Neyse bir de ben bu bayramların sebebini düşüneyim dedim. Buldum kendimce. Şöyle olur kendileri:

Ramazan Bayramı: İnsanlar 30 gün boyunca içki içmezler. Oruç moruç. Sonra tabi bu durum insanların beynine vurur ve 3 gün çalışamazlar. Makul bir bayram ve tatil. Ben de 30 gün içki içmesem ben de bayram ilan ederim içtiğim günü kesinlikle. Hayır ben de bu bayramı içki içmeyen insanlar gibi karşılıyorum onun da nedenini bilmiyorum. Sevgi diyelim.

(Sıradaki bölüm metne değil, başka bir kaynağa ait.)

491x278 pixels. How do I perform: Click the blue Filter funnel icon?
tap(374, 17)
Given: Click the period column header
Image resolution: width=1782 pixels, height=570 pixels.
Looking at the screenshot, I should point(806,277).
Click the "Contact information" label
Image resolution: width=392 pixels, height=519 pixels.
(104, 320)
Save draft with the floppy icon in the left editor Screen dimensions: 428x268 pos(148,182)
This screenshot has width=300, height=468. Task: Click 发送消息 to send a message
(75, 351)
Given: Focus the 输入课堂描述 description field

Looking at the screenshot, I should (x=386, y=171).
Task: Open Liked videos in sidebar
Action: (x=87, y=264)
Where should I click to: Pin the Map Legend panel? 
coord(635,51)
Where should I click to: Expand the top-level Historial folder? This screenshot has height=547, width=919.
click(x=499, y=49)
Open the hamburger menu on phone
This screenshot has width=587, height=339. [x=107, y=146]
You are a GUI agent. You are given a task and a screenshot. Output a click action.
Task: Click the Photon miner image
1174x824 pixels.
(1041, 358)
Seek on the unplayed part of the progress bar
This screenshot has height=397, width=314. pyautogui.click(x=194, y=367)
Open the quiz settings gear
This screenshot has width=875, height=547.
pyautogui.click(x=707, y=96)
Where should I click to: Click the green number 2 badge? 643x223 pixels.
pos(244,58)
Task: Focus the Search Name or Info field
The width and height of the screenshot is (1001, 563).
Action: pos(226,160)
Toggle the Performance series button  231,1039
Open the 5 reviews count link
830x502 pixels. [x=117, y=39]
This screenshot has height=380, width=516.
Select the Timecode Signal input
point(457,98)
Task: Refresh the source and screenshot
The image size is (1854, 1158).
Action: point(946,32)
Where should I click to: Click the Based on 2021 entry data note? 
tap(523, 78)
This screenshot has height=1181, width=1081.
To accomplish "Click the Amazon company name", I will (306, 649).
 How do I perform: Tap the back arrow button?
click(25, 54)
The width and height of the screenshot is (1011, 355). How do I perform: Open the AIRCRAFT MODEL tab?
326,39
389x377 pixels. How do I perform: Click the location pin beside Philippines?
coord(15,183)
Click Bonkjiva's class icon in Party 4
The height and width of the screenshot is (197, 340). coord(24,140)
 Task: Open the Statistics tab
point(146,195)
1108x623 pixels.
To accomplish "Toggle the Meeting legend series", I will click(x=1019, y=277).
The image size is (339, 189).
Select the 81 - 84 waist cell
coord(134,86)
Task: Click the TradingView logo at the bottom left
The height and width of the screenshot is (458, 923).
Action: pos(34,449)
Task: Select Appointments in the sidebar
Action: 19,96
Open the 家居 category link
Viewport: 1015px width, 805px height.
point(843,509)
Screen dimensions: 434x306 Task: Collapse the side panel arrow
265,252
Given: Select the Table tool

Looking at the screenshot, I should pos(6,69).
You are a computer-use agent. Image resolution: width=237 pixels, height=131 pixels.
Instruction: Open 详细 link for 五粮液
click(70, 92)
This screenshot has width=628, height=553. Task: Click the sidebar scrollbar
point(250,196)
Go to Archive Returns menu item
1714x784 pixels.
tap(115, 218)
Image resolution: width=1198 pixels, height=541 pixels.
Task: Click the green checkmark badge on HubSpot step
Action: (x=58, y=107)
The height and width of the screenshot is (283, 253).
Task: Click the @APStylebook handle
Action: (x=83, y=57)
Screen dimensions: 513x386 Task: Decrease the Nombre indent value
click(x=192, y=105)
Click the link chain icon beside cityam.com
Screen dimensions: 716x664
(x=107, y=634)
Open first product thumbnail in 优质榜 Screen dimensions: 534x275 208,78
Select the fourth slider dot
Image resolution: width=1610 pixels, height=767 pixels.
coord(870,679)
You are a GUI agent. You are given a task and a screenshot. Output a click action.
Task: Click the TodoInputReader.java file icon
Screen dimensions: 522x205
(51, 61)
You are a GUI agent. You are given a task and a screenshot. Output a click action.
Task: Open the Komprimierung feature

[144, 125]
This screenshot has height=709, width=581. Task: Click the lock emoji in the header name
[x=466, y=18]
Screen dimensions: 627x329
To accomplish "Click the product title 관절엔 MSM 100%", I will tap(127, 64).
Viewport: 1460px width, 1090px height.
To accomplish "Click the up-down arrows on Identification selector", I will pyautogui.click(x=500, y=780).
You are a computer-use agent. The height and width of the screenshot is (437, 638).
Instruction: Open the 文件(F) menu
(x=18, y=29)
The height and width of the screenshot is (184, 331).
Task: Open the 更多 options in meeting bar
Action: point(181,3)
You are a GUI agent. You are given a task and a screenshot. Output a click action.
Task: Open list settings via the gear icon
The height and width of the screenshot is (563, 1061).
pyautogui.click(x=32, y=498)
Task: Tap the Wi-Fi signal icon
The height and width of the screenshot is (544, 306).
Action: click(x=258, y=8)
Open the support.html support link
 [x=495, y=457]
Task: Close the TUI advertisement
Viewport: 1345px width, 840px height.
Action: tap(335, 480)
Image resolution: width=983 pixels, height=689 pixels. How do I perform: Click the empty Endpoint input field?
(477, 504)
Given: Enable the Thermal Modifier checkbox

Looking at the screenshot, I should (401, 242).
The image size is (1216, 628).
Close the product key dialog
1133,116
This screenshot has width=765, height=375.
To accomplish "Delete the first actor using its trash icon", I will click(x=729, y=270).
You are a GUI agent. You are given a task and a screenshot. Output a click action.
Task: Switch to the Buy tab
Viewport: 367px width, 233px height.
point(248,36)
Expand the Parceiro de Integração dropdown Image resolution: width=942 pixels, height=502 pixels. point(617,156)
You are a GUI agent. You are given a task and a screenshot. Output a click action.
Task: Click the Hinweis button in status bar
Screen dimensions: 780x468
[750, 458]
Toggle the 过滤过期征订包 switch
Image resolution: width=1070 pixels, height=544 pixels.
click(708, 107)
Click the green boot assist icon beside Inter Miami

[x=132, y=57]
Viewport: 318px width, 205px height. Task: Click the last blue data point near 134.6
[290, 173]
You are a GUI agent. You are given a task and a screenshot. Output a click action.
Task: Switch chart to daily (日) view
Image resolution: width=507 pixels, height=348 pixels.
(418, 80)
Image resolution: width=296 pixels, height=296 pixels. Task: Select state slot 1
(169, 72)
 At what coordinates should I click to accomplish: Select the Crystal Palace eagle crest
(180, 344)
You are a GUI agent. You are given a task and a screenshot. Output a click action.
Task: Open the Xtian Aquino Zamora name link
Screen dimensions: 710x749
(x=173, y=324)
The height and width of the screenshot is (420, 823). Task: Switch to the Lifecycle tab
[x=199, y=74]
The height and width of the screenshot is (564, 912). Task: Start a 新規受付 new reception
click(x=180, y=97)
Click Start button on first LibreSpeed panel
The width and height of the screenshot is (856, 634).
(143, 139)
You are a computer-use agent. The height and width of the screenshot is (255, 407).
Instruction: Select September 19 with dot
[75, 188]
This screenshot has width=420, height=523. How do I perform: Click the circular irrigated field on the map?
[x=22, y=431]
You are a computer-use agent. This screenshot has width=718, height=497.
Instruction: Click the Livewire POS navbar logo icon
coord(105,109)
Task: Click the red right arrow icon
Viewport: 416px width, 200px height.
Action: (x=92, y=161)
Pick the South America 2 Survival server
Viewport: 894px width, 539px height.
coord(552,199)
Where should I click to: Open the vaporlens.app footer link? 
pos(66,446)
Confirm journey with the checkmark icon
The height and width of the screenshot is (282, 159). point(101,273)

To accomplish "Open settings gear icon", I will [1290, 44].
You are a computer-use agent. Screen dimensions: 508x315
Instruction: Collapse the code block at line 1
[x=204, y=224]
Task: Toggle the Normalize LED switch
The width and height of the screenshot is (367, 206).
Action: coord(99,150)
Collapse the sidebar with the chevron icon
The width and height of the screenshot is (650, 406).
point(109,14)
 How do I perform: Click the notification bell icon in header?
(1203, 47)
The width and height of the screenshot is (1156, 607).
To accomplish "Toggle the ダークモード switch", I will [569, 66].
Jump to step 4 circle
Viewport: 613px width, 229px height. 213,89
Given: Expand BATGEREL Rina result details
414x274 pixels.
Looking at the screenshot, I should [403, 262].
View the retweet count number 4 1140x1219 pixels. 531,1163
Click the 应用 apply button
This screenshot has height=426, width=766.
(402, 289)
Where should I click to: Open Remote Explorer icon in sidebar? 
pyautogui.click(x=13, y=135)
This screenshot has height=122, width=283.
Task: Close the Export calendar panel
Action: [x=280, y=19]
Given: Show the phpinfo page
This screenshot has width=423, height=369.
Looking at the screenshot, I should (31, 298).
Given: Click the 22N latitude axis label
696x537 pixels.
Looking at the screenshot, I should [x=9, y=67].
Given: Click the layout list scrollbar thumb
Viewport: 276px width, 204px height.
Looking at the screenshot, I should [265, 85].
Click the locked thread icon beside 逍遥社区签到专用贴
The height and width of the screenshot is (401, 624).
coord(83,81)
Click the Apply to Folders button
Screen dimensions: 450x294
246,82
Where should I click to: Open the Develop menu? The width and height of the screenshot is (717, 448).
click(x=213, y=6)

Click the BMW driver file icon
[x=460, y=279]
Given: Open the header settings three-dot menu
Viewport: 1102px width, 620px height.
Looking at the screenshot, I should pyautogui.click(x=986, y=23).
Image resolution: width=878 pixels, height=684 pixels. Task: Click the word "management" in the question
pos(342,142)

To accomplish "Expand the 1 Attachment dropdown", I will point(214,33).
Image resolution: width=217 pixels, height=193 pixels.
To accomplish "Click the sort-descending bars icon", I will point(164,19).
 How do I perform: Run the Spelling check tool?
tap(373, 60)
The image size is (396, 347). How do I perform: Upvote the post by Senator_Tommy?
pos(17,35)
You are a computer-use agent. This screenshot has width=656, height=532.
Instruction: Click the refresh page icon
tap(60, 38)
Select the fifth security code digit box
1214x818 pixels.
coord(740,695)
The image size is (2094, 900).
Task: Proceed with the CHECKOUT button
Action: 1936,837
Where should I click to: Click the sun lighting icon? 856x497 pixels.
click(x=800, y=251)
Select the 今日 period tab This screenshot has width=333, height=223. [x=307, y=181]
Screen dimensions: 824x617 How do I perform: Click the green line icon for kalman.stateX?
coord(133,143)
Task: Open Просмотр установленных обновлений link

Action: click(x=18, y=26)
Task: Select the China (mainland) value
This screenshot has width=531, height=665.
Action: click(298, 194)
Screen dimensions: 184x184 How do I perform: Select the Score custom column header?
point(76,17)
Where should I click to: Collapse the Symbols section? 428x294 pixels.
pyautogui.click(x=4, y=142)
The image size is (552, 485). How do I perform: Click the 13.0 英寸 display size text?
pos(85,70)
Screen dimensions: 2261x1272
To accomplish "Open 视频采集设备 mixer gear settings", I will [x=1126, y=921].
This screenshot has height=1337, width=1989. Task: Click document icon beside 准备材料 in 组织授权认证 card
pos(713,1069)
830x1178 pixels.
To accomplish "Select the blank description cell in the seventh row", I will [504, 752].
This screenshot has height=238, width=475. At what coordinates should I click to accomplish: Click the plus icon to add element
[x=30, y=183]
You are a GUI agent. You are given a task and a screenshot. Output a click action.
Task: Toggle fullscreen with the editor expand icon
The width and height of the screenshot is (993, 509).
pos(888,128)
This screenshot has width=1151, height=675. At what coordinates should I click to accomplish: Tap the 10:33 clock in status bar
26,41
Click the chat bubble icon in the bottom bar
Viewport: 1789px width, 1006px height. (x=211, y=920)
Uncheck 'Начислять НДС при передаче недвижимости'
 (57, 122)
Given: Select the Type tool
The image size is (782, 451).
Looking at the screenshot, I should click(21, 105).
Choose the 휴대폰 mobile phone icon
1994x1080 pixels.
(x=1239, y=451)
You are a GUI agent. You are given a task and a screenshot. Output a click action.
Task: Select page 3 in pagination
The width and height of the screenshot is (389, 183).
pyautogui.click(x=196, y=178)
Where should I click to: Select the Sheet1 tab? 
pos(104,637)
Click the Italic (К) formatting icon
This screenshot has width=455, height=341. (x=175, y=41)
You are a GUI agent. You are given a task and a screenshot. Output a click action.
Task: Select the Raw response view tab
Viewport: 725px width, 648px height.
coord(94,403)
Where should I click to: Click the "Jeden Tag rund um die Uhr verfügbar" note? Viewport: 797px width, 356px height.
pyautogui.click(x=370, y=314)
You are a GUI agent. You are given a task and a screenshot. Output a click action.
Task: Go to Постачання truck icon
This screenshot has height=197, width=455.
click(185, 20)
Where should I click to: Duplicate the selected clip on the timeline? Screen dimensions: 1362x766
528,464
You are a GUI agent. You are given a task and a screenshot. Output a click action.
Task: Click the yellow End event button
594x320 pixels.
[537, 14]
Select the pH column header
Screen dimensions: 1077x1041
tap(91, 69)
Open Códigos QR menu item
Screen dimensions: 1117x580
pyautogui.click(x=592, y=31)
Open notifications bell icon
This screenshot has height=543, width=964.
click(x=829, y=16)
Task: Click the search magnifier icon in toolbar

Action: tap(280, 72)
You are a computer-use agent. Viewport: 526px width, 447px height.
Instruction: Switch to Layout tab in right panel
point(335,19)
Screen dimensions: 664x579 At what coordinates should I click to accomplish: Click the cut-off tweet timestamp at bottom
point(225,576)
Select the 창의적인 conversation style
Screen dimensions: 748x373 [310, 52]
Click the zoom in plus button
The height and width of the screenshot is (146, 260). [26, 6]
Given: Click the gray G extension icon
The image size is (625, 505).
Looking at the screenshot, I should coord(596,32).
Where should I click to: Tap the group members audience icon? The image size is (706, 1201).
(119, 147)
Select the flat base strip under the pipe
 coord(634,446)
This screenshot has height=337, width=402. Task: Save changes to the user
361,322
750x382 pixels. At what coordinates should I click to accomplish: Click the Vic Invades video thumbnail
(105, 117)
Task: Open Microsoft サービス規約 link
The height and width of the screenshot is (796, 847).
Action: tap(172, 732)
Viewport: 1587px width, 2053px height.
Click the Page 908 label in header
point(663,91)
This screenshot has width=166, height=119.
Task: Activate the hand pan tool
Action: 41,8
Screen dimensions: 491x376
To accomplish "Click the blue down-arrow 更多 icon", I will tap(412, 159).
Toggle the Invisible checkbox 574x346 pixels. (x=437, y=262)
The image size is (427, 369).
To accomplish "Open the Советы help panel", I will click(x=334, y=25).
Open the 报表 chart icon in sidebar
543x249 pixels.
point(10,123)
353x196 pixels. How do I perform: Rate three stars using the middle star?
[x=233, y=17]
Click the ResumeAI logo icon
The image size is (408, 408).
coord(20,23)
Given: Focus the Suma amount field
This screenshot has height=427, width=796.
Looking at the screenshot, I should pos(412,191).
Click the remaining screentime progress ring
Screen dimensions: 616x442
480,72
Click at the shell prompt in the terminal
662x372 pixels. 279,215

Kurban Bayramı: Bazı rivayetlere göre birisi çocuğunu kesiyormuş da koyun inmiş havadan. Bence de böyle. Rivayetlere can-ı gönülden inanırım. Rivayete can kurban. Dediğimiz can koyunun canı oluyor. Olur mu ya böyle şey. Yani bir inanç uğruna toplu katliam. Hayır zaten günde 300-500 neyse kesiyorlar zaten yiyoruz biz de. Amaç fakirlerse bunu senede bir değil de bütün seneye yayalım. Her gün 3-5 neyse fakirlere gitsin.
Kurban bayramı için şöyle de bir problem var, olay Kabe`de tavaf, şeytan pandizlemek, beyaz giyinmek ve birbirini ezmek falan ise, bırakalım Mekke`dekiler kutlasın. Bize ne yani. Hayır bana tatil, ben tatile varım da, bana tatil zencilere değil. Olmadı. Olmuyor.
Bir de şöyle bir görüş var, hani Tanrılar bir kurban ister de insanları öldürürler sonra o insanlar vahşi olarak nitelenir. Peki bu koyunların kesilmesi tanrıların kurban istemesinden değil mi? Ben anlamadım. 21.yüzyıla geldik hala tanrıların kurban istediğine kendimizi inanıyoruz. Olacak iş değil. Olmayacak iş demek ki.